Kohl’s mother died at the age of 71 from bronchial pneumonia.
“It left me with a complex legacy to sort out. I had to decide whether I would follow in her footsteps, or work to contradict her model of martyrdom.”
Kohl chose a different life, and though her work as an artist, (including a successful modelling and acting career) she has been able to evolve, and therefore, better understand Hagar. She has also had a lot of support from Smedley, who initially encouraged and directed Kohl to debut Portrait in Mexico.
“He’s a thorough director and you can’t get away with anything, but he has also encouraged me to go to my own experiences as a Prairie girl growing up. It’s added depth to the piece.”

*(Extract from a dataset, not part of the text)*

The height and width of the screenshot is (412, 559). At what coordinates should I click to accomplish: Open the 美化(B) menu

For this upcoming tour, Kohl and Smedley have also enlisted the help of lighting director Beverley Peacock, who has worked on shows at Caravan Farm Theatre.
“I am looking forward to working with her. I’m sure she will bring sensitivity to the piece and all of its emotional ups and downs,” said Kohl.

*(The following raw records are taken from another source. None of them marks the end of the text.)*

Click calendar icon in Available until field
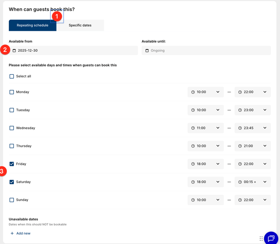The image size is (280, 244). tap(147, 51)
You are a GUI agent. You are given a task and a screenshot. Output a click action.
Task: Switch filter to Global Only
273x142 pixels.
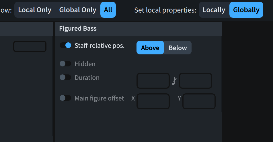78,10
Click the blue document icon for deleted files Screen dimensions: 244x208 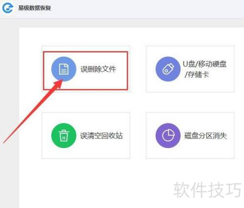coord(63,69)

The tour of Portrait of a Lady will be presented in the North Okanagan at the Centennial Theatre in Armstrong Sept. 29 at 8 p.m. (Tickets are at The Brown Derby restaurant in Armstrong. Call 250-546-8221), and Oct. 6 at Vernon’s Powerhouse Theatre at 8 p.m. (Tickets are at The BookNook in Vernon. Call 250-558-0668.)
Kohl will also take the performance to Summerland’s Centre Stage Theatre for the Ryga award ceremony, where B.C. writer Richard Wagamese will be recognized for his winning entry, One Story, One Song, Oct. 1 at 8 p.m. Tickets for the evening are $20 and available at the Okanagan College Bookstore in Kelowna (250-862-5622) or at the door.